Background The tumor microenvironment (TME) is the complex milieu of cells and molecules surrounding the tumor. Single cell methods and systems biology have been used to identify cells with pro- or anti-tumor properties, and selectively modulating these has great therapeutic benefits in immunotherapy. However, there is limited information on how the spatial organization of the TME determines cells’ signaling and their therapeutic potential. Single cell resolved spatial computational analysis is needed to describe the complex interactions of the TME and their effect on patient outcomes. Hodgkin’s Lymphoma presents a unique spatial TME due to the sparse tumor distribution of Hodgkin’s Reed-Sternberg tumor cells. Hodgkin’s is highly receptive to checkpoint inhibitors and insights from the Hodgkin’s TME could better inform immunotherapies in general.
Methods Here we apply Imaging Mass Cytometry (IMC), a technology to perform ~40-plex protein analysis with 1 micron resolution in tissue (figure 1A), to study a cohort of 260 matched samples at diagnosis and after relapse from 91 patients with relapsed/refractory Hodgkin’s Lymphoma. We developed a computational pipeline to describe tumor architecture and propose putative biomarkers of Hodgkin’s clinical response and relapse. New methods are used to define biomarkers based on localized ligand receptor signaling driving tumor-immune clustering (rosetting) unique to Hodgkin’s.

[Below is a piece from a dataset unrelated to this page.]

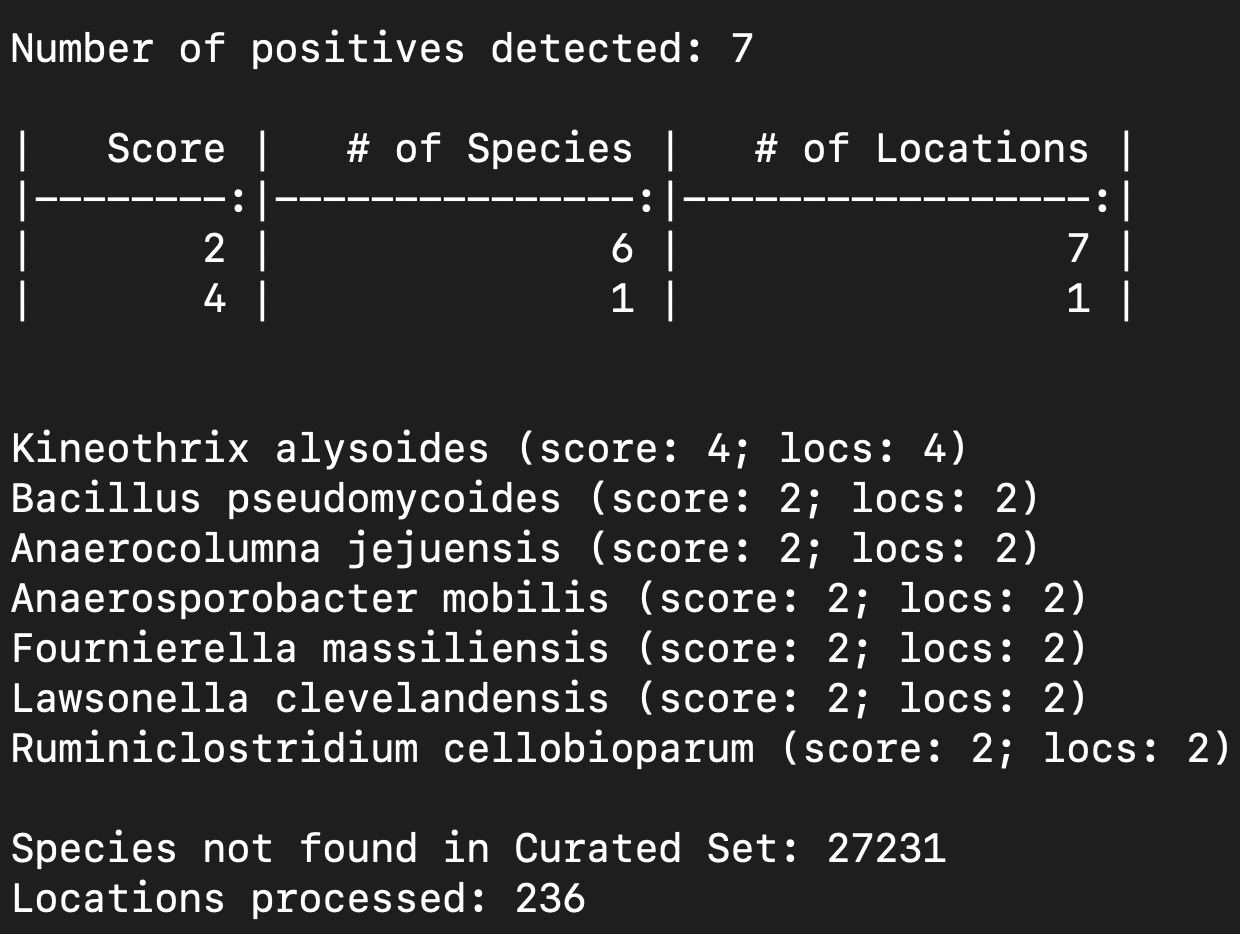Screen dimensions: 1240x934
Task: Click the Kineothrix alysoides line
Action: (490, 449)
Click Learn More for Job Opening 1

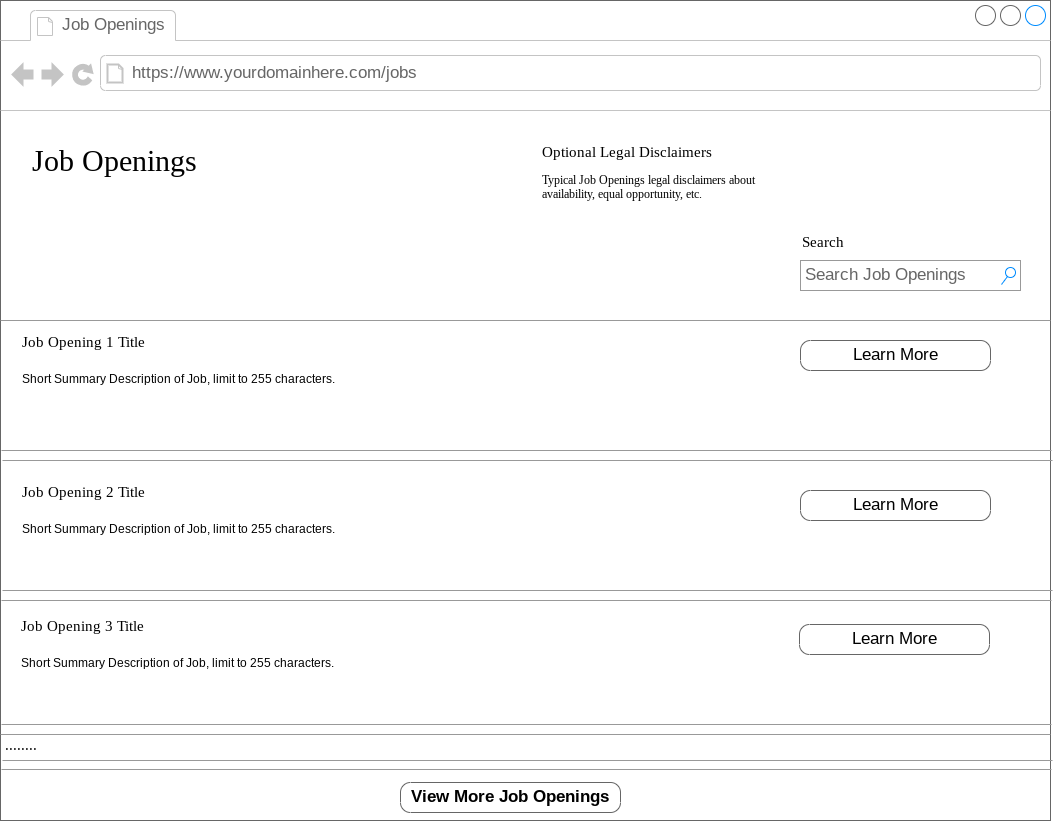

Results We analyzed over 7 million cells with IMC to describe spatial features of the tumor – cell subtypes and their positioning – that correlate to clinical outcomes. In brief, we found signatures of spatial reorganization from diagnosis to the relapsed tumor. We validated existing biomarkers such as CD68+ macrophage proportion (p=0.018, likelihood ratio test). We used spatial metrics to perform ‘digital biopsies’ to derive novel, spatially-dependent biomarkers such as LAG3+Tregs (p=0.022 for all cells, p=0.66 near tumor) (figure 1B,C). We quantified cell rosetting, a recruitment of immune cells that is characteristic of Hodgkin’s (figure 1D), by defining ligand-receptor associations that are unique to different stages of disease severity. We proposed novel ligand-receptor biomarkers involving macrophages (TIM3/Galectin9, CD80, PDL1) and CD4 T cells (LAG3/HLAII, VISTA/Galectin9, PD1/PDL1) (p<0.05) (figure 1E).
Conclusions Spatial analysis of the HL microenvironment revealed composite features of the TME that predict clinical outcomes (figure 1F). These features cannot be described using single cell tools or low-plexed imaging, and represent a truer picture of HL biology. The pipeline developed here can be universally applied to other spatial protein data for biomarker discovery and analysis, and the novel spatial biomarkers proposed here have been validated with multi-color IHC in an independent cohort.